When a male South Island robin is in want of a mate, he sings. It’s not a glamorous sound, says ecologist Manaia Pearmain-Fenton. Plee plee plee / chee chee chee. Loud, plinky, like a kid picking at a keyboard.
Pearmain-Fenton has whakapapa to Ngāti Hokopū, Ngāti Awa and Te Whakatōhea in the Bay of Plenty. She uses a Ngāi Tahu name for the robins: kakaruwai, a word that describes their expressive, emotion-filled eyes. The robins are friendly—they won’t usually flit around you in the bush, like pīwakawaka, but they’ll park up and watch from a log. Or perch on your boot. “Sweet,” she calls them. “Feisty.” Over the decades we have let these birds disappear.

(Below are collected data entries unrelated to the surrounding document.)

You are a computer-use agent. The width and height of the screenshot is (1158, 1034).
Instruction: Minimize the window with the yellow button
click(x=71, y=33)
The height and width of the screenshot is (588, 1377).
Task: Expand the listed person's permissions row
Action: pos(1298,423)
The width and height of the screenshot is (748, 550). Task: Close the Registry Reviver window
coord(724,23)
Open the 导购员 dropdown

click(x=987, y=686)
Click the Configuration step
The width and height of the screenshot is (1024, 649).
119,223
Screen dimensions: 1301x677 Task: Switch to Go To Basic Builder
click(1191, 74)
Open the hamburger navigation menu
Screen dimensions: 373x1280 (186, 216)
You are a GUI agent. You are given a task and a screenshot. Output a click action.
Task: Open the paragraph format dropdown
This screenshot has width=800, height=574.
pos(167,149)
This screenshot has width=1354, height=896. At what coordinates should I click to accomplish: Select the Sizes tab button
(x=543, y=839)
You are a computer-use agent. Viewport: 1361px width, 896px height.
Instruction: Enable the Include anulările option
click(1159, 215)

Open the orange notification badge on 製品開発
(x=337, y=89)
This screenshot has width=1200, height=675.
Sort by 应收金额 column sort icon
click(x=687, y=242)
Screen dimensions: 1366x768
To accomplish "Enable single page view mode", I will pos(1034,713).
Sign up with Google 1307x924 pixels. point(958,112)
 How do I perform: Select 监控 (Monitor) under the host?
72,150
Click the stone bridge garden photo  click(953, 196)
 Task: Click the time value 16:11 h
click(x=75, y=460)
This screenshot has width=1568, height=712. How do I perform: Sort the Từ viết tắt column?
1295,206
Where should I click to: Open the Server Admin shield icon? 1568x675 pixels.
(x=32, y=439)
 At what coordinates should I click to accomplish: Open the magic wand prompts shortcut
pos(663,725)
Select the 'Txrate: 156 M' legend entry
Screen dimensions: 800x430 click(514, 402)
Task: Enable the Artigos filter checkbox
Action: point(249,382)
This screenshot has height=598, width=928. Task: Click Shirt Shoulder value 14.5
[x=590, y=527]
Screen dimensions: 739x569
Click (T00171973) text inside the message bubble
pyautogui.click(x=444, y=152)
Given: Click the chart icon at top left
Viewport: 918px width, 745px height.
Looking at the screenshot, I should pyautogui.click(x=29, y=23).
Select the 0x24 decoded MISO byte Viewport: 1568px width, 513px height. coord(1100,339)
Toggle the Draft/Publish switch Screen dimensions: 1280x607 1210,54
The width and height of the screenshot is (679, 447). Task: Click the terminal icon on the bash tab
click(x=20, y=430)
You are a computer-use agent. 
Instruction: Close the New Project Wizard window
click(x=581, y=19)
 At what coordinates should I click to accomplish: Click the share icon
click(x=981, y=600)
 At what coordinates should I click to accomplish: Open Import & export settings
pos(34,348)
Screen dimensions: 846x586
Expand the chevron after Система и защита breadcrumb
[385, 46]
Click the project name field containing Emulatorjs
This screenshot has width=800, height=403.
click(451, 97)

Half an hour from Dunedin city there’s a reserve called Silver Stream. Go there this spring and you’ll probably hear the males singing. You might think: how lovely, so many birds! But the males are singing into the void. In this spot, there are no females left.
Pearmain-Fenton told me a story about the robins in this reserve, and I have been thinking about it for weeks now.
In 2022, she wanted to study the breeding behaviour of kakaruwai. She searched the bush at Silver Stream; it was one of the last two wild places on the east coast where the robins were hanging on. Three times a week she visited. Finally, after “months and months and months”, she found one female. That bird had a mate. Twice, the pair nested and hatched chicks. Twice, the chicks were taken by stoats.
The robins persisted, building precariously high this time, on a branch too spindly for a stoat. One morning, when the chicks were new, Pearmain-Fenton went to check on the family after a heavy wind. The parents were frantic. The nest was upside-down in the middle of the track. She could hear the chicks peeping underneath. She didn’t know what to do: parents often abandon chicks after they’re handled. “But I couldn’t leave them.”
She put gloves on, tucked the chicks into the nest, and reached up as high as she could to lodge it in a fork. In a place with no predator control, she knew it was almost guaranteed to fail. She considered sleeping by the tree overnight, but it was too cold, and anyway, she couldn’t sleep there every night. When she got back into reception, she called DOC and the Dunedin wildlife hospital. Interfering any more was too much of a risk, they told her. Other fieldwork kept her away for two weeks. She thought about the kakaruwai all the time. When she came back, heart in her mouth, the first thing she saw was an empty nest.
“But then I saw the parents, and I saw three chicks had fledged. All three had survived, by some miracle.”
That could well be the last clutch of kakaruwai raised at Silver Stream. The last nest. The population is now functionally extinct. “Preventable collapse,” Pearmain-Fenton says. She took it hard. She took a year away from science. But then she came back, and has just published her master’s on the rebound of the robins at nearby Orokonui Ecosanctuary (see page 17). There are more than 1000 robins inside that reserve, so many that they’re spilling out—and surviving—past the predator-proof fences. Pearmain-Fenton still feels burned out sometimes, or hopeless. But she tells herself, now, that maybe it doesn’t matter about the scale. “Doing something is better than doing nothing.”
You’re holding the 200th issue of New Zealand Geographic. There is much more to do. May we keep watch. May we keep working. May the bush at Silver Stream, one day, ring with noisy robins—not just males clamouring for a mate, but the gentler, quieter song they shift into when a female finally answers.